Pero de nada sirvió aquella desilusión mía al encontrarme en la señorita de Simonet con una muchacha muy poco diferente de las que yo conocía; lo mismo que mi decepción ante la iglesia de Balbec no me quitó las ganas de ir a Quimperlé, a Pontaven y a Venecia, me dije ahora que, aunque Albertina no era lo que yo me esperaba, por mediación suya podría al menos conocer a las muchachas de la cuadrilla.
Al principio creí que no lo lograría. Como ella y yo teníamos que estar aún bastante tiempo en Balbec, pensé que lo mejor sería no buscarla mucho y esperar la ocasión de encontrarme con ella. Pero aunque nos encontráramos a diario, era muy de temer que se contentara con responder a mi saludo, y yo no adelantaría nada repitiendo el saludo todos los días, durante el verano entero.

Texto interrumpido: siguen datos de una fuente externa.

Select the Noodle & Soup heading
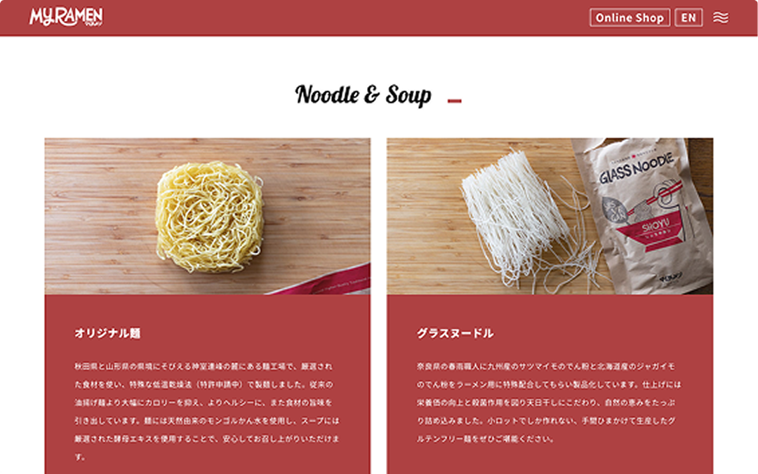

Poco después, una mañana que había llovido y hacía casi frío, en el paseo del dique me abordó una muchacha con gorra y manguito, tan distinta de la que había visto en la reunión de Elstir, que parecía una operación imposible para el ánimo reconocer en ella a la misma persona; sin embargo, yo la reconocí, pero tras un segundo de sorpresa, que, según creo, no se le escapó a Albertina. Además, como en aquel momento me acordaba de los "buenos modos" que tanto me asombraron, ahora me chocó por lo contrario, por su tono rudo y sus modales de muchacha de la cuadrilla. Añádase que la sien ya no era el centro óptico y tranquilizador del rostro, bien porque la mirase yo desde otro lado, bien porque la ocultara la toca, o acaso porque la inflamación no era constante. "¡Vaya un tiempo, eh!" Bien mirado, eso del verano interminable de Balbec es un camelo. ¿Y usted qué hace aquí? No se lo ve en ninguna parte: ni en el
golf
, ni en los bailes del Casino; ¡no monta usted a caballo! Debe usted de aburrirse mucho. ¿No le parece a usted que se idiotiza unjo con eso de estarse todo el día en la playa? ¿Le gusta a usted tomar el sol como los lagartos? ¡Bueno, hay tiempo para todo! Veo que no es usted como yo, que adoro todos los deportes. ¿No estuvo usted en las carreras de la Sogne? Nosotras fuimos en el tram, y me explico que no le guste a usted tomar un cacharro semejante. Hemos tardado dos horas. En el mismo tiempo hubiera yo ido y venido tres veces con mi máquina." Admiré a Saint-Loup cuando había llamado a su tren, con toda naturalidad, el "galápago", por lo despacio que andaba, y ahora me asusté al oír con qué facilidad decía Albertina traen y "cacharro". Me di cuenta de su maestría en un modo de dominar las cosas en el que yo era positivamente inferior, y tuve miedo de que lo notara y me despreciara. Sin embargo, aún no se me había revelado toda la riqueza de sinónimos que poseía la cuadrilla para designar aquel tranvía extraurbano. Albertina tenía la cabeza quieta al hablar, las narices contraídas, y movía únicamente el borde de los labios. De lo cual resultaba una sonoridad nasal y lenta, en la que entraban probablemente como causas herencias de parla provinciana, juvenil afectación de la flema británica, lecciones de una institutriz extranjera y una hipertrofia congestiva de la mucosa nasal. Este modo de hablar, que desaparecía en seguida cuando iba conociendo a la gente y se volvía más natural y chiquilla, podía parecer desagradable. Pero era muy particular y a mí me encantaba. Cada vez que se me pasaban unos días sin verla, yo me repetía a mí mismo, todo exaltado "No se lo ve a usted nunca en el golf", con el mismo tono nasal en que ella lo dijera, muy tiesa, sin mover la cabeza. Y entonces pensaba yo que no había ser más codiciable.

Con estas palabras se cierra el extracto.